Saturday, March 29, 2014

Stuff you didn’t know about ForEach in PowerShell

ForEach is a very useful tool.  I don’t have many scripts that don’t use it.  I’ve used it for years in hundreds of scripts.  But there is always more to learn.  I recently discovered some new things about it, and found that a lot of the information is not very discoverable and not well known.  So I thought I should share what I know about it.

This article is a mix of basic information, advanced techniques, and esoteric weirdness you’ll never need to know.  So take what’s useful to you and ignore the rest.

The first fun fact about ForEach is that it is actually two different things with the same name.  This was by design, as they intended for the two things to provide related behavior in different circumstances, and this was easier than trying to make one thing do everything.

ForEach #1 is an alias for the cmdlet ForEach-Object.  If you run Get-Help ForEach, you get the help file for ForEach-Object.

ForEach #2 is a command, as opposed to a cmdlet.  (Don’t ask me.  I didn’t come up with these stupid terms.  I normally refuse to use “cmdlet,” but the distinction needs to be made here.)  To get the help file for this one, you have to run Get-Help About_ForEach.

The help file for #2 discusses both of the ForEach’s, but the help file for #1 doesn’t mention #2.  This is unfortunate, as help file #1 is the one you get when you ask for help in the most logical way.  (And some of the information about them doesn’t really appear anywhere.  Hence this article.)

Mostly you don’t have to care about which is which.  It’s like nouns in English.  You generally don’t worry about whether you are using a noun as the subject of a sentence or a direct object, it’s the same word either way.  But once in a while, you have to know the difference between “who” and “whom”.

The ForEach’s are both used for running the same bit of code for each item in a collection.  The one is generally used in the middle of a sentence, and the other at the beginning of a sentence or paragraph.

■ **WRITTEN TASKS**:
1. Could you copy the PowerShell ForEach article word for word, beginning at the words "The help file for #2" and stopping after "Hence this article.)"?
2. Answer these about the PowerShell ForEach article:
(a) Which help file do you get by running Get-Help ForEach?
(b) What must you run to get the help file for ForEach #2?
(c) Which of the two help files discusses both ForEach's?
3. Does each statement agree with the PowerShell ForEach article? Answer yes or no, and quote the words that decide it.
(a) ForEach #1 is an alias for ForEach-Object.
(b) The help file for #1 mentions #2.
(c) The author normally uses the term "cmdlet."
The lines after this article are separate material.

■ **LISTING**:
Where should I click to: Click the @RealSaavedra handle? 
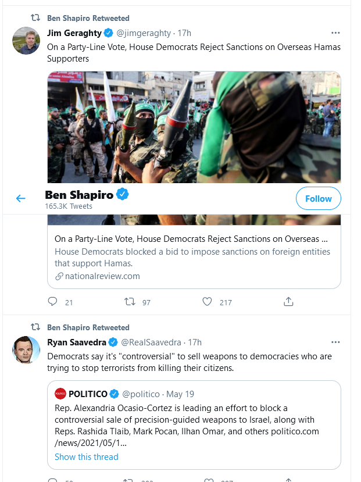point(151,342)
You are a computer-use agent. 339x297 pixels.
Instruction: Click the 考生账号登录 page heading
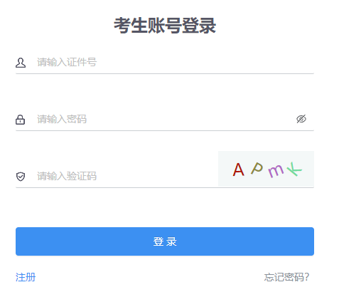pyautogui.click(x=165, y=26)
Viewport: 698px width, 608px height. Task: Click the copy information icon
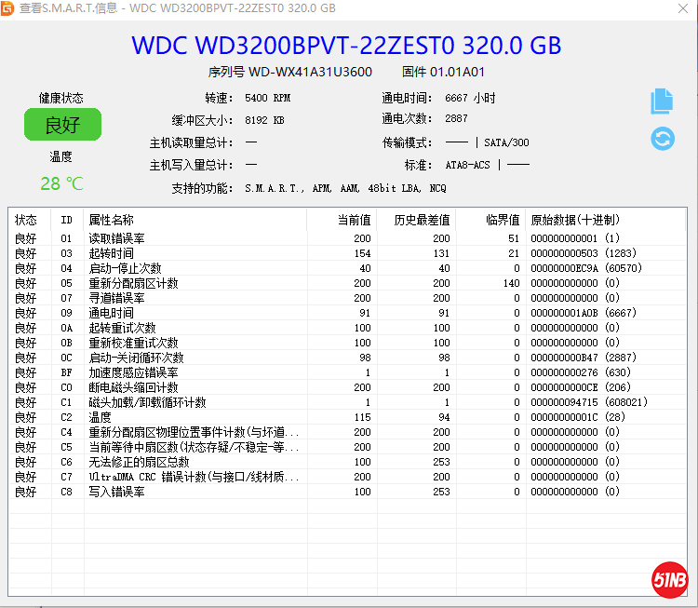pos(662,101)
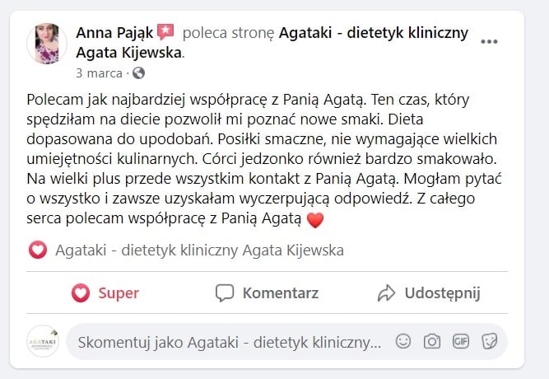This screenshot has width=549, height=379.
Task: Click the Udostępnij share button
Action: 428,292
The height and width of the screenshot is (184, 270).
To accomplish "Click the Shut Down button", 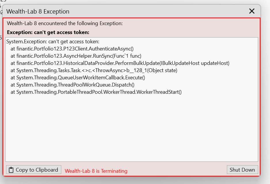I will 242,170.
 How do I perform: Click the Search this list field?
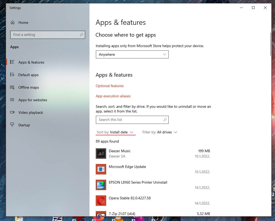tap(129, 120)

■ **ANSWERS PROVIDED**:
1.
The help file for #2 discusses both of the ForEach’s, but the help file for #1 doesn’t mention #2.  This is unfortunate, as help file #1 is the one you get when you ask for help in the most logical way.  (And some of the information about them doesn’t really appear anywhere.  Hence this article.)

2.
(a) The help file for ForEach-Object.
(b) Get-Help About_ForEach.
(c) The help file for #2.

3.
(a) Yes: "ForEach #1 is an alias for the cmdlet ForEach-Object."
(b) No: "the help file for #1 doesn’t mention #2."
(c) No: "I normally refuse to use “cmdlet,”"